**Task prompt:** Rewrite the stretch from the line containing "Screen dimensions: 1568x391" through the line containing "will tap(1316, 145).", replacing "Screen dimensions" with "Display size" and leaving everything else unchanged.

**Data section:**

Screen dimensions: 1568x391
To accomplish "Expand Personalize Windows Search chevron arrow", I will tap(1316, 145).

* * *

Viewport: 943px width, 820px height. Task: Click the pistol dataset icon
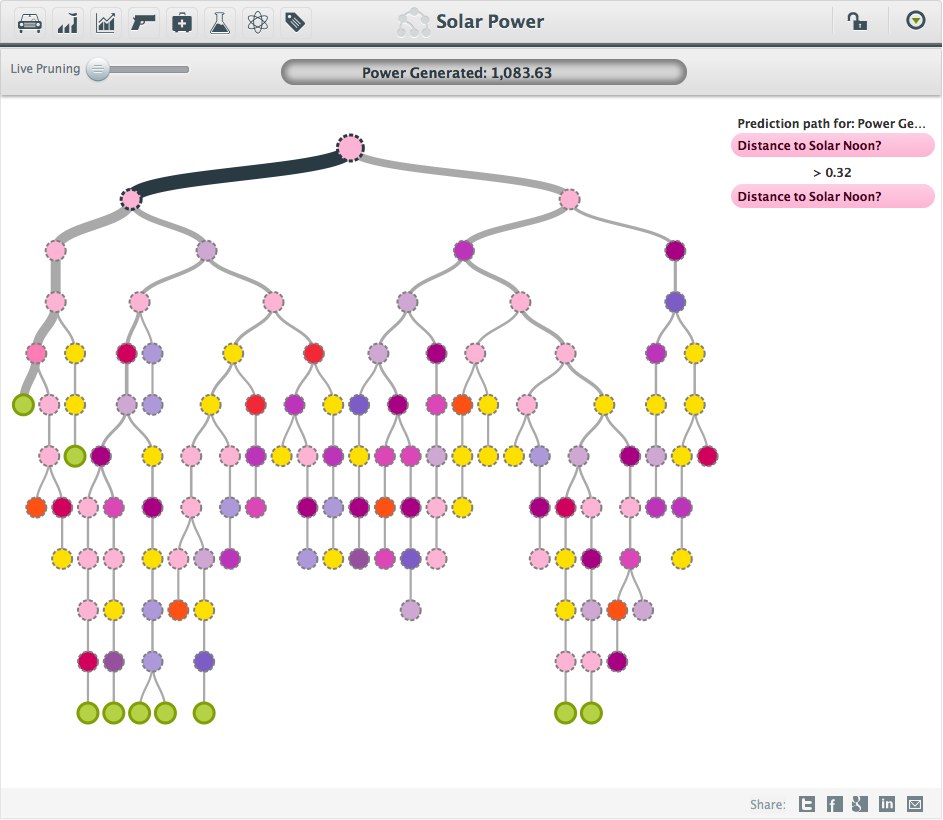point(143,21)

...

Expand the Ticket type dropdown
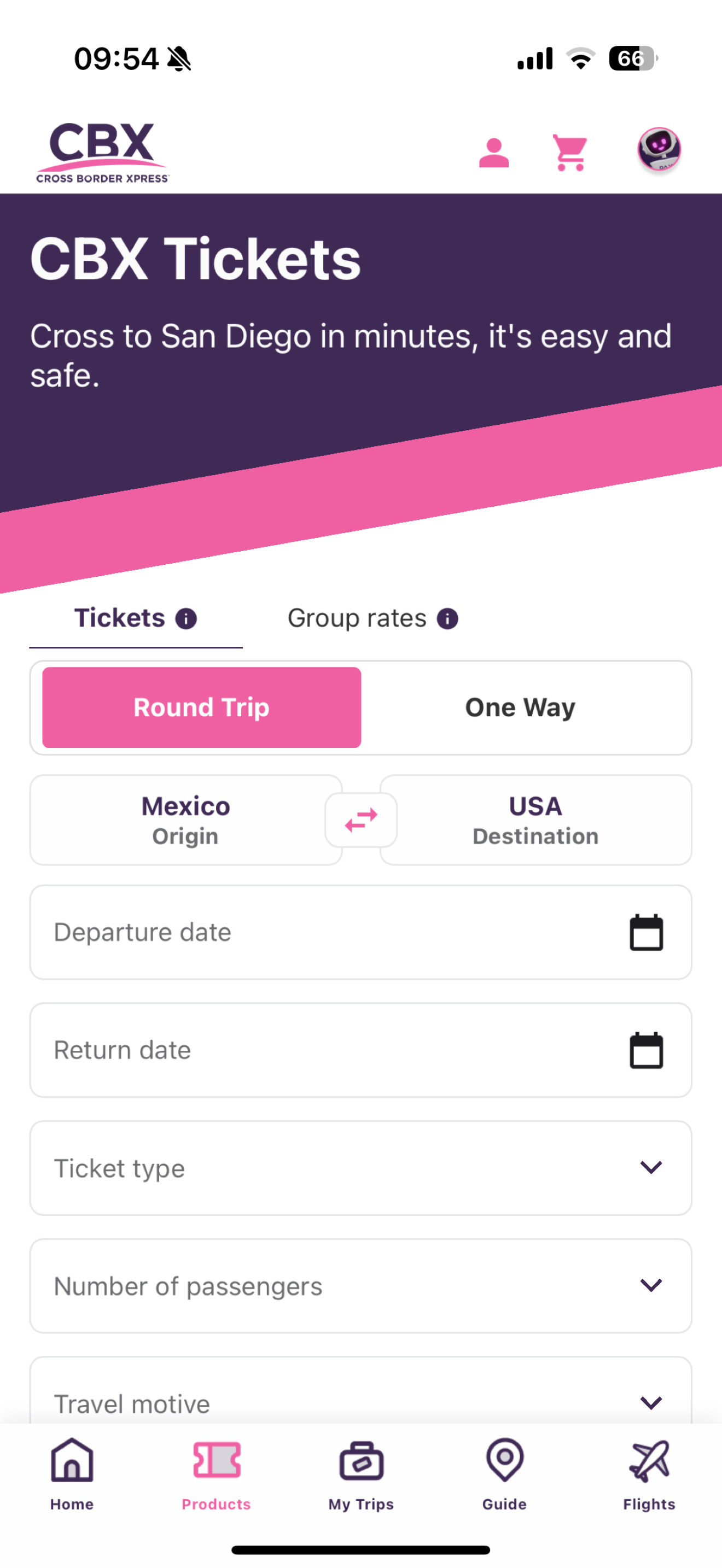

**Complete response:**
Display size: 1568x391
To accomplish "Expand Personalize Windows Search chevron arrow", I will tap(1316, 145).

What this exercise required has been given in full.